### Given text
<<<<
Certainly there are representations of this time period among our most favorite buildings around the planet, so if “guns” elude you, your emotions, or your tastes, think of beautiful, carefully constructed, famous buildings that inspire people (or furniture, or cars, or or or…). Then you should understand that those nerdy, harmless romantics actually carry such high art around in the woods, and that being a nut for such specimens of humankind’s best mechanical and artistic abilities is not such a strange preoccupation, after all.
It is an aesthetic pursuit, with a bang.
As this right here is not a book, and as it is merely my own small, off-hand, and brief attempt to say Thank You to people who have distantly but materially added to my quality and enjoyment of life, just three institutions are receiving mention today, though many many many more deserve kudos, too (Steve Bodio comes to mind, or Ironmen Antiques, and and and…).
First, a big thank you to the Cote Family, the hard working founding publishers of the Double Gun & Single Shot Journal (DGJ), 1989 to present. Without the DGJ, aficionados of old but not the oldest or most popular firearms would have but occasional and fleeting mentions in Grey’s Sporting Journal, American Rifleman, and hard-to-find tomes filled with errata and alchemy. DGJ captures both the spirit of old hunting tools and methods, and the details required to make the whole endeavor successfully fall into place now.
Without the DGJ, Capstick and Pondoro and similar oldies-but-goodies would be most of the reading available to us. Yes, yes, Roosevelt’s African Game Trails and his other hunting books are phenomenal, but how many times over can a person read them?
>>>>
### What you need to do
1. In the piece on old sporting guns, what family founded and publishes the Double Gun & Single Shot Journal?
2. Carry on the piece on old sporting guns from the point where it stops.
The stored records aren't needed for anything here.

### Stored records
<<<<
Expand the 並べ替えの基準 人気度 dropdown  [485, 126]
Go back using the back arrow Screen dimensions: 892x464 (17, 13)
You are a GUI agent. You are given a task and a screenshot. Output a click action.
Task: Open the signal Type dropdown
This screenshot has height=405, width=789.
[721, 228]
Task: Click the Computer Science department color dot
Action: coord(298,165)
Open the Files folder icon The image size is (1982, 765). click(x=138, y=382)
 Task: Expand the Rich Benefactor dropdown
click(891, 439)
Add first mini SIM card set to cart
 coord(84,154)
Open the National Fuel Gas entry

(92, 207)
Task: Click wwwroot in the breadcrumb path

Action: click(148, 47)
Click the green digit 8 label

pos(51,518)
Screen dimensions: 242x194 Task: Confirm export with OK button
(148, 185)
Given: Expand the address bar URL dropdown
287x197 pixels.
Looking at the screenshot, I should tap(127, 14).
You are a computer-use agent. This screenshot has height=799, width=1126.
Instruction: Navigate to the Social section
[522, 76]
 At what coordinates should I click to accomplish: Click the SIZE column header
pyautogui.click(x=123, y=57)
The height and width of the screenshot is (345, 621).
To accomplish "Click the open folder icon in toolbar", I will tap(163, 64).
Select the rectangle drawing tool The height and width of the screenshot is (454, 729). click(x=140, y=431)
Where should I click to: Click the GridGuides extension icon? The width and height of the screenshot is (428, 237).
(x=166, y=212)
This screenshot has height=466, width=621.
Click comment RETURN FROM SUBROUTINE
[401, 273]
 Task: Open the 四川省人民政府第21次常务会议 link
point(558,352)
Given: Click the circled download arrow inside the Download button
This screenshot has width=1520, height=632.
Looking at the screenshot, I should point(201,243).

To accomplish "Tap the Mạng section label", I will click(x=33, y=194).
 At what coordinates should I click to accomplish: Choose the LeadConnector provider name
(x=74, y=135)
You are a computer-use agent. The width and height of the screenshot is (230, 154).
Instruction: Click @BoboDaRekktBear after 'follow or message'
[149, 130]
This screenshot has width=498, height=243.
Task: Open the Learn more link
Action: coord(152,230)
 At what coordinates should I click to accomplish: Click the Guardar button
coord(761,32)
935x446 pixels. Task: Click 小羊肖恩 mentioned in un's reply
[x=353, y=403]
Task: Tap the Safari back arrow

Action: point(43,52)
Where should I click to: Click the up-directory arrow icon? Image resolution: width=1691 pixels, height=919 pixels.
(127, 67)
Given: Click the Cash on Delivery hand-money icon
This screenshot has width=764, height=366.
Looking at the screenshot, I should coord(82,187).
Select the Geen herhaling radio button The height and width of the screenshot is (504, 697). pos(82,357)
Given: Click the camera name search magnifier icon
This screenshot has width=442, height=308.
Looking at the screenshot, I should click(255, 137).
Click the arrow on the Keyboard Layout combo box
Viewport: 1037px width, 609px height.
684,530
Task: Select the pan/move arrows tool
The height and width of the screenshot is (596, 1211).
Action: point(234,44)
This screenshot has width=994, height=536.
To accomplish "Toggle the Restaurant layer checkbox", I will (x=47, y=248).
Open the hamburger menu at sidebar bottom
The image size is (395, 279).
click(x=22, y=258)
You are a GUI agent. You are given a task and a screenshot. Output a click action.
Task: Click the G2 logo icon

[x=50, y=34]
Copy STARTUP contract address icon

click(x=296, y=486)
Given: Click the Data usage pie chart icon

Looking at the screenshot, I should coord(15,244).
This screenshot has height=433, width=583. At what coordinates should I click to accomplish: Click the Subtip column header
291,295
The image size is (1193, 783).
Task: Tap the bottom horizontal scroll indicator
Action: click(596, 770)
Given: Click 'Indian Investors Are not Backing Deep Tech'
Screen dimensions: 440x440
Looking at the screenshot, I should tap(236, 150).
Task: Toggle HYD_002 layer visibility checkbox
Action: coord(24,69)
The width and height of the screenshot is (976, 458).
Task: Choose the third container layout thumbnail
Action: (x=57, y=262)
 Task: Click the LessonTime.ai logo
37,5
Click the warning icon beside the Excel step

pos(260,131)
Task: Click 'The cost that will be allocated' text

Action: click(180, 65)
>>>>
### Expected results
1. The Cote Family

2.
So a huge Thank You to the Cote family for keeping the DGJ going.
Second, DGJ hosts such gifted analysts as Sherman Bell, whose decades-long “Finding Out for Myself” series of articles has put to rest silly notions about using black powder and nitro-for-black substitutes (yes, you can kill a beautiful buck with style, elegance, and woodcraft, you do not have to be an assassin to be successful), the safety of Damascus barrels (yes, they are safe with modern shells), and other interesting myths and facts surrounding Grandpa’s old gun on the mantle. Thank You to Sherman Bell, for enriching my life in small but directly meaningful ways with these beloved and useful artifacts.
Finally, a huge Thank You to noted gun writer Ross Seyfried, whose introspective writings and wanderings in DGJ and elsewhere have inspired many others to pick up the double rifle or single shot, and shelve the plastic contraption, once again capturing the spirit, at least, of fair chase. And Thank You, Ross, for your own steady, incredibly patient guidance and knowledge as I walk my own path.
Yes, I know, you too had your mentors, and they too held your hand and guided you along your path. We have walked those paths with you in the Matabeleland of Rhodesia/Zimbabwe and the hills of Elk Song in Oregon. But in a culture of increasingly shallow or fragile relationships, expectations of immediate gratification, point-and-click ‘knowledge’, plastic contraption guns, brief patience, half-mile assassinations of unstalked animals, and so on, being a junior apprentice to someone like you is a pleasurable rarity, and an honor.
Ross, I pledge I will do my best to follow in your footsteps and do as you have done with me: Passing along all of my knowledge of the old things, the old ways, the class and the grace — what little I possess!, to those who want them. I will withhold nothing from that next generation.